Die Kirche von Niederhosenbach

Die letzte Orgel der Sulzbacher Orgelbauerfamilie

Zum Gedenken an Martin Luther

Der Kleinbus MATZE

Unsere Kirche

Die Niederhosenbacher Kirche ist wie viele Kirchen in der Gegend über lange Zeit gewachsen. Der älteste Teil dürfte die Taufkapelle sein, die sich heute mit schönen Bögen darstellt. Hier dürfte schon im 13. Jahrhundert mit dem Bau begonnen worden sein. Später kamen Turm und Schiff hinzu. Mitte des 18. Jahrhunderts dürfte die Kirche im Jetztzustand fertig gewesen sein.

1896 wurde die Stummorgel in der Kirche installiert. Damit ist sie die letzte Orgel der Sulzbacher Orgelbauerfamilie, also der Schlusspunkt in dem großen Schaffen der Dynastie. Bei der Restaurierung 1994 wurde durch die Potsdamer Orgelbaufirma Alexander Schuke der Zustand von 1896 wieder hergestellt, inklusive der per pedes zu betreibenden Balganlage.

Zum Gedenken an den 400. Geburtstag von Martin Luther wurde die Linde 1883 neben die Kirche gepflanzt.

Der Förderverein der evangelischen Kirchengemeinde Wickenrodt hält alle zwei Jahre unter ihren Zweigen den "Hildebrechtmarkt" (Hildebrecht gilt als Vater der Hildegard von Bingen) ab. Ein mittelalterliches Flair entsteht rund um die Kirche.

Ziel des Fördervereins ist es, die Kirchengemeinde in materieller, finanzieller und ideeller Hinsicht zu unterstützen. Die Aktivitäten finden in der Senioren-, Kinder- und Jugendarbeit statt.
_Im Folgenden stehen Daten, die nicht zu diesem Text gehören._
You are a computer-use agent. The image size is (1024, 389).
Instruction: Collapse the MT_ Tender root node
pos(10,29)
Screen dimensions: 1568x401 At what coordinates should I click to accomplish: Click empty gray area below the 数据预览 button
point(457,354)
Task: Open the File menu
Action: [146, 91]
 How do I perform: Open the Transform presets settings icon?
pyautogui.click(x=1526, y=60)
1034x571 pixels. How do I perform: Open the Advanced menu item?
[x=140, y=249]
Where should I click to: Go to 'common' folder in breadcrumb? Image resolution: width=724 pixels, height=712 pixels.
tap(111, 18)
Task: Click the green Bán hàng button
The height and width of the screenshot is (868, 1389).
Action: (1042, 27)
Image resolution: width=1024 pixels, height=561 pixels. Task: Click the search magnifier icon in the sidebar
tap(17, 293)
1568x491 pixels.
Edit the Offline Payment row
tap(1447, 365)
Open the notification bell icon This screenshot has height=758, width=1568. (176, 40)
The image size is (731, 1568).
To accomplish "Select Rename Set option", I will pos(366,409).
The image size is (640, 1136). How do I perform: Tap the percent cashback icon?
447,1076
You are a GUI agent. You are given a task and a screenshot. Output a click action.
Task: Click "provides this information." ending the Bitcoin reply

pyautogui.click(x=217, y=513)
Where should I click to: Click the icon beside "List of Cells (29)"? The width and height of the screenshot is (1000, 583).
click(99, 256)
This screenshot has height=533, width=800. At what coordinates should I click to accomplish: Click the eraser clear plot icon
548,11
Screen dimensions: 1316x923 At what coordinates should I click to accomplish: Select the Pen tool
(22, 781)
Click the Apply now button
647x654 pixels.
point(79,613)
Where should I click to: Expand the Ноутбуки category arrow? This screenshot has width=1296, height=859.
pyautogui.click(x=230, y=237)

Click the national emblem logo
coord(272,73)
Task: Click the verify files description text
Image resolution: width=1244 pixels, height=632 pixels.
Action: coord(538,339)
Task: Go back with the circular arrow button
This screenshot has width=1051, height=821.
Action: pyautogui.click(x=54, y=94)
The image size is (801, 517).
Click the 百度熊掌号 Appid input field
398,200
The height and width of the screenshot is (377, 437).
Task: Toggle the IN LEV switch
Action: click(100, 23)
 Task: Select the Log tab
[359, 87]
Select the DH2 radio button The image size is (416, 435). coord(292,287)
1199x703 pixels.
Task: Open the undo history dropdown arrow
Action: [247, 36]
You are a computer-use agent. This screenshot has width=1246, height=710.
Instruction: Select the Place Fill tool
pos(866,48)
Die Kirchengemeinde wurde bei der Anschaffung des Kleinbusses "MATZE" in erheblichem Maße unterstützt. Regelmäßige Einkaufsfahrten und der Transfer zu Veranstaltungen innerhalb der Kirchengemeinde werden organisiert. Gerade älteren Mitbürger wird so mehr Flexibilität ermöglicht. Das ehemalige Gebäude des Stierstalles im Oberdorf wird von ehrenamtlichen Helfern renoviert und soll für Veranstaltungen und Tagungen genutzt werden.